En 1761 se firmó el Tercer Pacto de Familia y España entró en el conflicto bélico. La guerra terminó con la Paz de París de 1763. España cedió a Gran Bretaña la Florida y territorios del golfo de México, a cambio de La Habana y Manila, conquistadas por los británicos, y la Luisiana francesa pasó a manos de España, más preparada para defenderla. Portugal, aliado de los británicos, recuperó la colonia del Sacramento.
En 1781, el gobernador de la Luisiana, Gálvez, recupera las dos Floridas para España, en un audaz golpe de mano contra los ingleses, y en 1782 España recupera la isla de Menorca.

Guerra de independencia de los Estados Unidos (1776–1783)
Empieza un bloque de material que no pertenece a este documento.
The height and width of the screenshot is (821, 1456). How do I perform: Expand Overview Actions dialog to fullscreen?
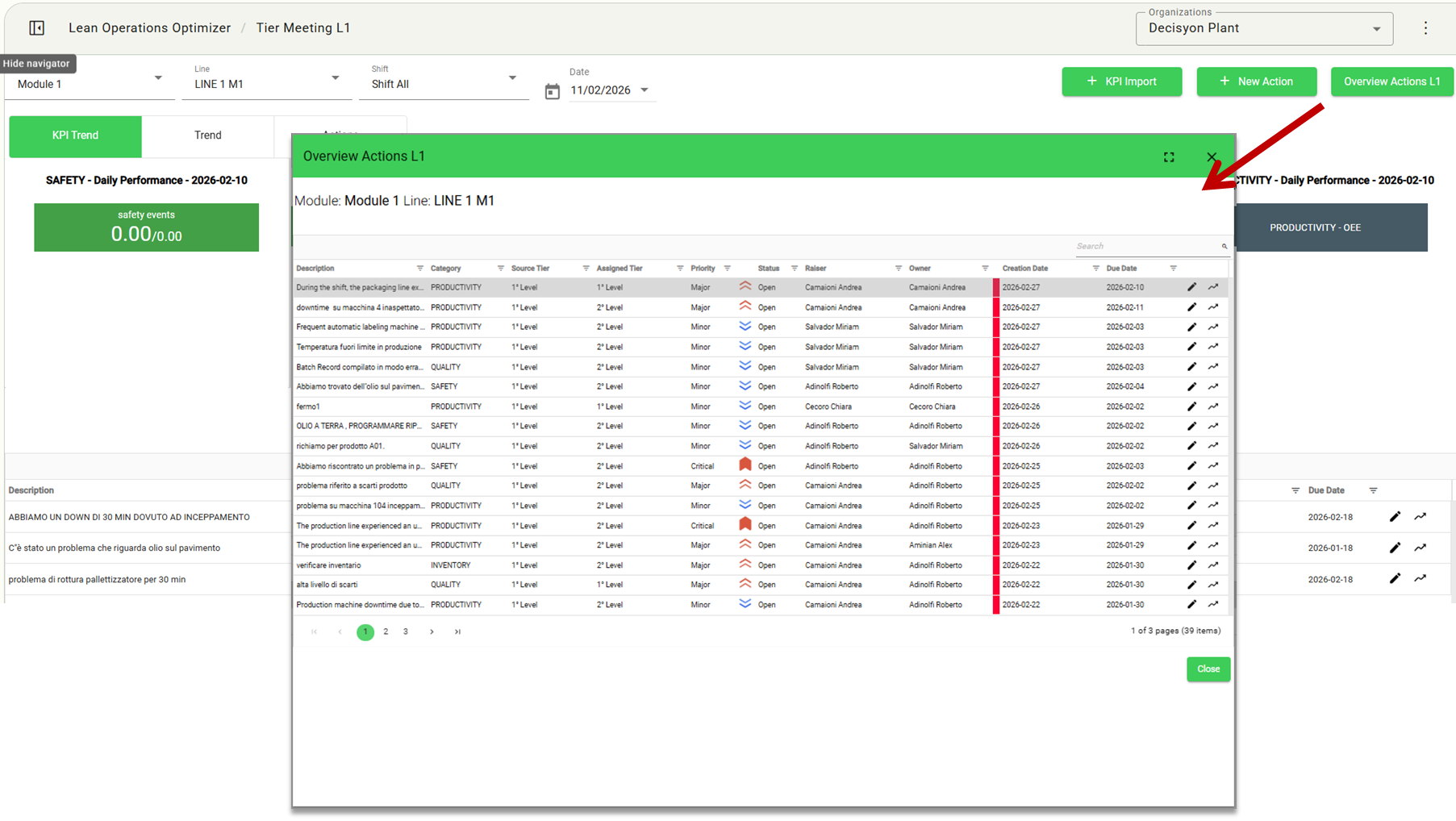coord(1169,157)
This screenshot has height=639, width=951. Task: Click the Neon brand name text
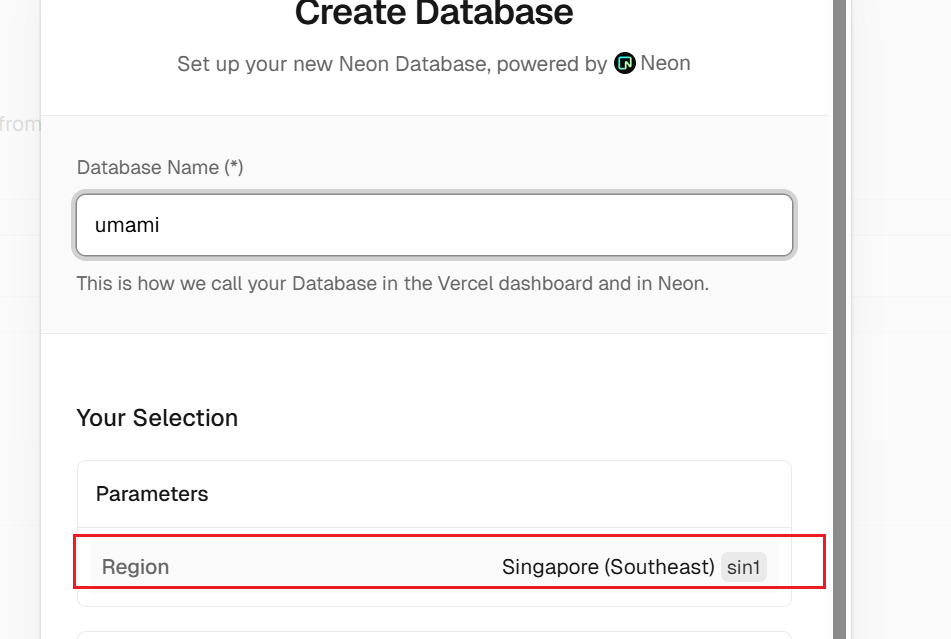tap(665, 64)
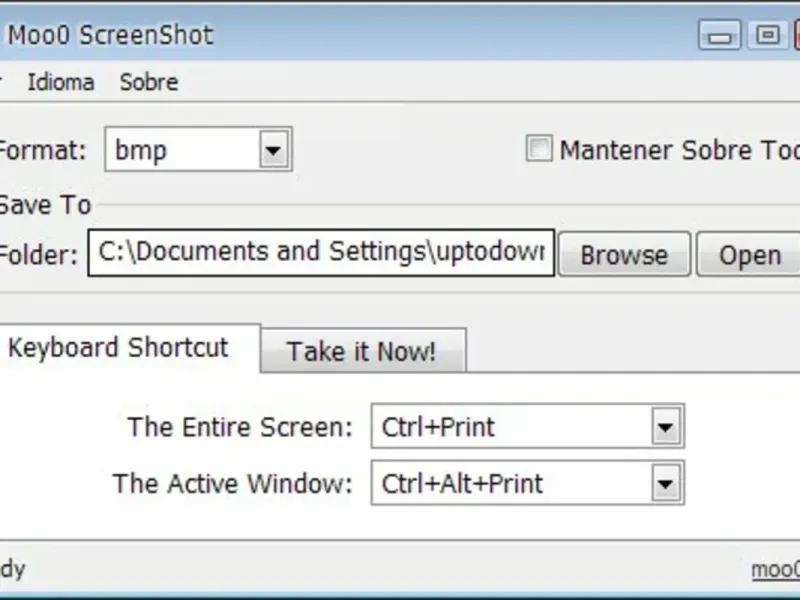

España continuó la alianza francesa. Así, en la Guerra de la Independencia de los Estados Unidos, intervino junto a Francia contra Gran Bretaña en apoyo a la emancipación de las trece colonias británicas. El Tratado de Versalles de 1783 puso fin a la guerra. España recuperó Florida, los territorios del golfo de México, aunque no pudo hacer lo mismo con Gibraltar. España, de esta forma, contribuyó a la independencia de los Estados Unidos, hecho que creó un precedente para la emancipación de las colonias españolas en el siglo XIX.

MEDITERRANEO



El Monarca intervino en el norte de África con el doble objetivo de conseguir liberar el mar de piratas berberiscos y obtener concesiones económicas.


Política interior

Carlos III de España, estatua del Real Jardín Botánico de Madrid
En política interior, intentó modernizar la sociedad utilizando el poder absoluto del Monarca bajo un programa ilustrado.

 Despotismo Ilustrado

En la línea de la Ilustración propia de su época, Carlos III realizó importantes cambios —sin quebrar el orden social, político y económico básico, despotismo ilustrado— con ayuda de un equipo de ministros y colaboradores ilustrados, como el Marqués de Esquilache, Aranda, Campomanes, Floridablanca, Wall y Grimaldi.
Promulgación de la Pragmática
En 1783 Carlos III promulgó la Pragmática que recoge los siguientes aspectos:
  1. Los gitanos son ciudadanos españoles.
  2. Debe dejarse de decir gitano, ya que todos los ciudadanos son iguales. Se sustituye la palabra «gitano» por «castellano nuevo».
  3. Los niños deben ir a la escuela a partir de los 4 años.
  4. Los gitanos son libres de fijar su residencia.
  5. Los gitanos pueden emplearse o trabajar en cualquier actividad.
  6. Los gitanos tienen derecho a asilo y atención a sus enfermos.
  7. Los gremios que impidan la entrada o se opongan a la residencia de los gitanos serán penalizados.
  8. Se imponen penas a los que obstaculicen la integración de los gitanos.
Sin embargo, para que el gitano pueda disfrutar de estas igualdades, debe cumplir unas condiciones:
  • Abandonar su forma de vestir.
  • No usar su lengua (el caló) en público.
  • Asentarse y abandonar la vida errante.